Dans les livres de Gagnon, un pays qui a un surplus commercial (le Canada en a un gros), qui a des finances publiques en santé (les meilleures du G8) et qui a des banques qui fonctionnent (les meilleures au monde) devrait avoir une monnaie forte. Ben la piasse vient de plonger de 96 à 80 cennes en un mois! Du jamais vu!

A quand la piasse américaine en passant comme monnaie »nationale » du Canada?

Même Greenspan, grand avocat de la déréglementation, réclame aujourd’hui des règles plus strictes de contrôle, en constatant l’ampleur du désastre causé par cette droite égoïste des riches.

La baudruche est crevée. Fin des illusions.

Comme la cigale, nous avons chanté l’illusion des profiteurs.

Nous allons maintenant danser pour nous réchauffer…

@dgagnon

Pour information immédiate:

«LIBERTARIANISM RIP»

By Jon Taplin – October 23, 2008, 12:53PM

« When historians want to mark the moment the hyper-libertarian economic philosophy died in America, they might take this morning’s appearance by Ayn Rand’s disciple, Alan Greenspan before the House Oversight Committee. »

http://tpmcafe.talkingpointsmemo.com/2008/10/23/libertarianism_rip/

C’est une dure épreuve… sniff.

On aura beau dire ce qu’on veut contre le libertarisme, je reste convaincu que si le gouvernement US n’avait pas insisté pour que les gens non-solvables puissent avoir des prêts hypothécaires, les banques n’auraient pas abusé et nous n’en serions pas là. C’est le gouvernement par le truchement de Fannie et Freddy qui a provoqué cette crise, c’est l’intervention du gouvernement dans ce qui ne le regarde pas qui a provoqué cette crise.
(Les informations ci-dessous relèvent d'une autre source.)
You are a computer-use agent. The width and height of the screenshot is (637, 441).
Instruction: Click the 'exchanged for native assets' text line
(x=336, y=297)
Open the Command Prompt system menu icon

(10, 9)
Oui il y a eu des abuseurs à Wall Street, des crosseurs il y en a partout. Mais ces crosseurs pouvaient faire ce qu’ils voulaient, le gouvernemaman leur disait qu’il les protégeait. Si le gouvernement interventionniste n’avait pas été là avec sa protection, ces crosseurs n’auraient pas risqué leur argent et les non-solvables n’auraient pas eu de prêts hypothécaires et la crise n’aurait pas existé.

Su sujet des politiciens et de leur plan économique:

http://www.antagoniste.net/?p=4322

@ jacques noel:

Le surplus commerciale est une donné sans la moindre importance et qui ne révèle rien sur la santé économique d’un pays.

@ Raymond Campagna:

Ce qui a causé cette « crise » c’est l’intervention de l’état. Et l’état va sans doute empirer les chose. On s’en reparle dans quelques mois.

P.S: Ca va prendre plus qu’une citation d’un site gauchiste pour que j’abandonne mes idéaux de liberté. Greenspan était le président de la FED. La FED, un outil d’intervention étatique. Si Greenspan avait été libertarien, il n’aurait jamais été membre de cette institution qui avait l’arrogance de vouloir contrôler l’économie.

« Ca va prendre plus qu’une citation d’un site gauchiste pour que j’abandonne mes idéaux de liberté. » dgagnon

Ça va prendre plus que des citations droitistes pour que j’abandonne ma liberté réelle.